What size erlenmeyer flask do you use?

I am going to purchase a yeast starter kit (stir plate, flask, etc.) and wondered what size flask do most of you use. I brew mostly Med - High Gravity Ales but occasionally brew a lager which may require a lager flask.

Thank you,
Rob

Usually a 2 liter. I also have a 1 liter and a 5 liter for use as needed, but the 2 liter is my go-to. The 1 liter is used mostly for rehydrating.

I use a 3 liter flask for a 2 liter starter.

although I no longer use a stir plate, when I did I used a 1 gal. glass apple juice jug. Much cheaper than a flask.

Difficult to sterilize a glass jug.
You can boil an Erlenmeyer.
You can leave an Erlenmeyer in the fridge for a few weeks without risking contamination, if everything was clean to begin with.

5L flasks are helpful when capturing yeast for repitch.

Purchase the flask or flasks that properly fit your stir plate.

I built my stir plate to match the size of my flask. ;D

This^^^

I use a one-gallon jug for the shaken not stirred method of yeast starter, or as it’s sometimes called, the vitality starter.

Same here. And contrary to other comments such one gallon jugs are no more difficult to sanitize (not sterilize) than any other similar piece of equipment.

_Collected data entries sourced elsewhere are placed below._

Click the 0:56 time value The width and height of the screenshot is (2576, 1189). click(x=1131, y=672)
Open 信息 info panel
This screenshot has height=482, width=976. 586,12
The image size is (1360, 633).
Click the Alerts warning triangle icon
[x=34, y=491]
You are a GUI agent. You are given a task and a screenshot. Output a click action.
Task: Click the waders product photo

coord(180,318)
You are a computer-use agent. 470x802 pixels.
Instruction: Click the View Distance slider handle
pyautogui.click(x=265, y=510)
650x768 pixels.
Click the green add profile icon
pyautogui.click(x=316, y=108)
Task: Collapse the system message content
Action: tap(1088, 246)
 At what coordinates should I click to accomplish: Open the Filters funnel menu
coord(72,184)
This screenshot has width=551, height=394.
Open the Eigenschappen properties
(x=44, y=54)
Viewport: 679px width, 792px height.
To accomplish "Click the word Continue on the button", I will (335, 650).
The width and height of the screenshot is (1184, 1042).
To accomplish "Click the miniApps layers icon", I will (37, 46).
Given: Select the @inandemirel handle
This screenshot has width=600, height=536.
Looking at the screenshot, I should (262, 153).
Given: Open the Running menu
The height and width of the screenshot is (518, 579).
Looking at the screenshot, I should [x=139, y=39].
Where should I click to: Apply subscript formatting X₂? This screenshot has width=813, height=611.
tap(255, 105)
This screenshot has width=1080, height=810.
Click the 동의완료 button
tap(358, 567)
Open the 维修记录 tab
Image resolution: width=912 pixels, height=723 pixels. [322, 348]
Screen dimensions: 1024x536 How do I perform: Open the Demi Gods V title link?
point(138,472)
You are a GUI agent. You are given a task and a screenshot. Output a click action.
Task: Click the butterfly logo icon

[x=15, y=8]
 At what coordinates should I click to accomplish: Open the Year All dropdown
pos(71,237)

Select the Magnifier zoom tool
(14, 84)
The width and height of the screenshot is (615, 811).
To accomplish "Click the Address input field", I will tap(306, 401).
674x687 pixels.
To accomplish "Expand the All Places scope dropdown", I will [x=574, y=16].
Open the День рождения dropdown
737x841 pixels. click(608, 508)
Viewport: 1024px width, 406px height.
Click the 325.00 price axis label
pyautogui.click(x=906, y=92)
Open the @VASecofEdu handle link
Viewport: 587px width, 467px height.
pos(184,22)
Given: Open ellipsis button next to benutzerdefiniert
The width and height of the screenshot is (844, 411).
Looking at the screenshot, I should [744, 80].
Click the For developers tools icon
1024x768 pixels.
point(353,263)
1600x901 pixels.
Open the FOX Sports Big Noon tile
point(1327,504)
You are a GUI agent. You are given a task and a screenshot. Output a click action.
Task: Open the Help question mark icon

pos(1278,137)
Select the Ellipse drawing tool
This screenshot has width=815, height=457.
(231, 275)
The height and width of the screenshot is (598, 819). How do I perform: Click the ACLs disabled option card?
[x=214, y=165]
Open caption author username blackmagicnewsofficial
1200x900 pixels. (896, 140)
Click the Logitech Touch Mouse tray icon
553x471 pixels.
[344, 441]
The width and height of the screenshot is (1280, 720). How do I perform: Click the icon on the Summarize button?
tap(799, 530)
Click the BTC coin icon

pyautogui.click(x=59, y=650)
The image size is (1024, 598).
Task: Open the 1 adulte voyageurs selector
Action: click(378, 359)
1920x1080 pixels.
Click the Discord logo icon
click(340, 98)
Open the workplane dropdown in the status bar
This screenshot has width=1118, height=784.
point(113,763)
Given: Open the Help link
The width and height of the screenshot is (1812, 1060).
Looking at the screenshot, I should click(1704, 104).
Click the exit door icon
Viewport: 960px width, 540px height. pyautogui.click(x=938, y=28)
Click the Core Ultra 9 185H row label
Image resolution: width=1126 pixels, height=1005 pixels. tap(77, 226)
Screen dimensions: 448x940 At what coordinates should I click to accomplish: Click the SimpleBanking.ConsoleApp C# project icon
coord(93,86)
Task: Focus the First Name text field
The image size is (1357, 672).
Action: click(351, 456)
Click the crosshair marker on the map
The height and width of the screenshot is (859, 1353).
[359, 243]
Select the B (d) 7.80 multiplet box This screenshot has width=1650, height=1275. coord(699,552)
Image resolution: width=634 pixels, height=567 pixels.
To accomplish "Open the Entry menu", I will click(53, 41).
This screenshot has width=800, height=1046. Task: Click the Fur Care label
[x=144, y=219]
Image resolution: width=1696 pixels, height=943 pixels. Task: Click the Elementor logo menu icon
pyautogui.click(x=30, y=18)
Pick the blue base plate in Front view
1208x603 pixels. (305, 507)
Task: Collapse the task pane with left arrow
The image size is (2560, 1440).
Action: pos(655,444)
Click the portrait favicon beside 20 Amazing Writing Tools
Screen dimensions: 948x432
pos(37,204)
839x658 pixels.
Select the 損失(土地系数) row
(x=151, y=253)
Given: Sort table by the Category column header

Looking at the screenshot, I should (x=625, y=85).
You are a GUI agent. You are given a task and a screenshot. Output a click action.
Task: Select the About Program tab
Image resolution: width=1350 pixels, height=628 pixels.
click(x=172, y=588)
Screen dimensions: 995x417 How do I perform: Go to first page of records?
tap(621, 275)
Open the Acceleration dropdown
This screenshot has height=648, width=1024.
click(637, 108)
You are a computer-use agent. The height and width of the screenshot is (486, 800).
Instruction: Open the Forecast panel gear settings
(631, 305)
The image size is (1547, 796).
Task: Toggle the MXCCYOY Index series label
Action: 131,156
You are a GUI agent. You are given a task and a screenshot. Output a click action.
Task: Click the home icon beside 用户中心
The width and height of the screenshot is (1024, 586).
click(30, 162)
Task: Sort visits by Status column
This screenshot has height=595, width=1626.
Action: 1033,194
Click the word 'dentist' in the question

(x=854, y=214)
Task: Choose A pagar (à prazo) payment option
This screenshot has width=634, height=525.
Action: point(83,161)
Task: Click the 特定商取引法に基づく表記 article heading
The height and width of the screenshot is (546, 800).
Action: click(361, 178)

You can’t sterilize something without an autoclave.

For all practical purposes, a clean flask that  boils water for 15 min is sterilized.

The key word is “clean”; if it is perfectly clean, you don’t need the boiling.  If it isn’t, the boiling won’t kill all spores.

Clean to the eye is not clean to the microscope.
Before disposable syringes, humanity had sterilized by boiling for many years.
We all know the spores argument, which is technically correct, but the possibility that a spore is present and remains viable in a boiled flask is orders of magnitude less than in a sanitized jug.

5 liter. I like being able to boil the flask on direct heat (you don’t need a diffuser) using a foam stopper. If I want to cool it fast I can immerse in cold water. I will remove the foam for a quick shake to aerate.  I’m sure I’ll get flack about direct heat and direct immersion so I will address the obvious.  You should heat and cool relatively slowly, borosilicate glass can take it, but don’t push it to extremes.

Fortunately, sterilizing it was unnecessary.

I so rarely make a starter anymore…I just repitch, often directly from primary to primary.  It takes some coordinating brew days, but really makes the availability of super fresh yeast a certainty.  As to Ehrlenmeyer flasks, I used 2 liter size flasks most frequently before moving on to gallon jugs and SNS approach to starters…but I now directly repitch when I can.

this is important, because i am planning on using my yeast starters for direct injection into my bloodstream, so they must be medically sterile.

i wish i was just homebrewing 5 gallons of beer that will be gone in a relatively short amount of time, but thats not what people are on this forum for.

Exactly.  Boiling is not sterilization.  Spores take time to germinate which is why boiling can render something temporarily sanitary but is not acceptable for storage.

Luckily, sterile is not necessary when dealing with the quantity of a yeast pitch (i.e. not growing from slants).  This is why you can reuse yeast from a previous batch, fermented in a non sterile fermenter, for a long time in the fridge and the limiting factor is yeast health, not contamination.